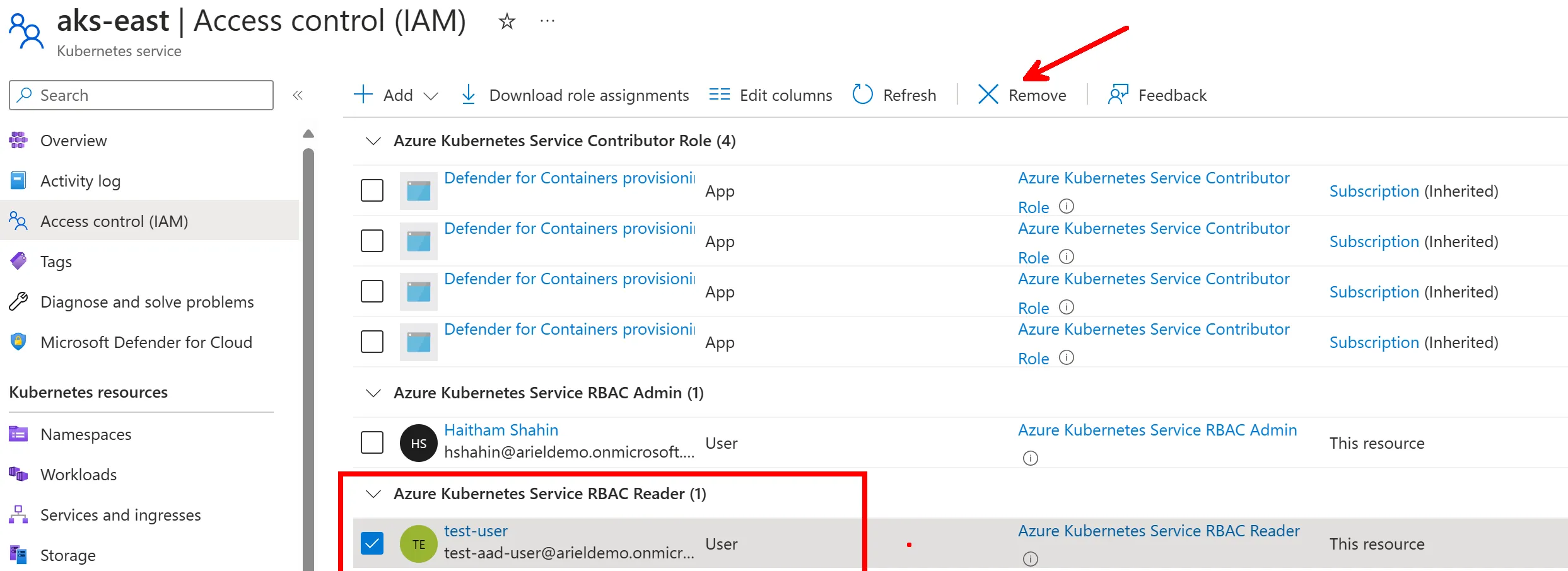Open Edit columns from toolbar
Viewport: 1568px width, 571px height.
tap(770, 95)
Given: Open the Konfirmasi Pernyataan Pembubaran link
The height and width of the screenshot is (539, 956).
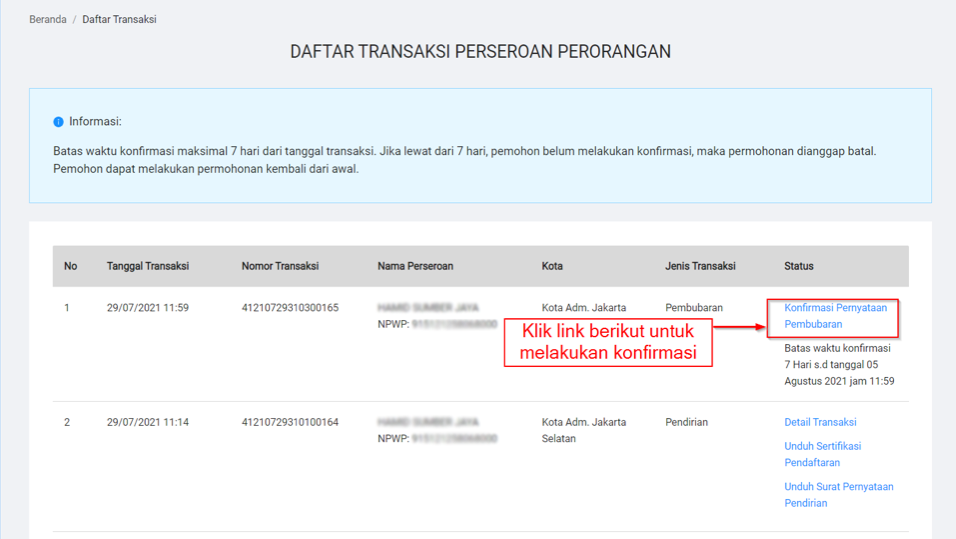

» **TASK TO CARRY OUT**
In the records above, find the line containing "Given: Open the". Reproduce it and every line after it through the last line, omitting pictures.

» **EXERCISE RESULT**
Given: Open the Konfirmasi Pernyataan Pembubaran link
The height and width of the screenshot is (539, 956).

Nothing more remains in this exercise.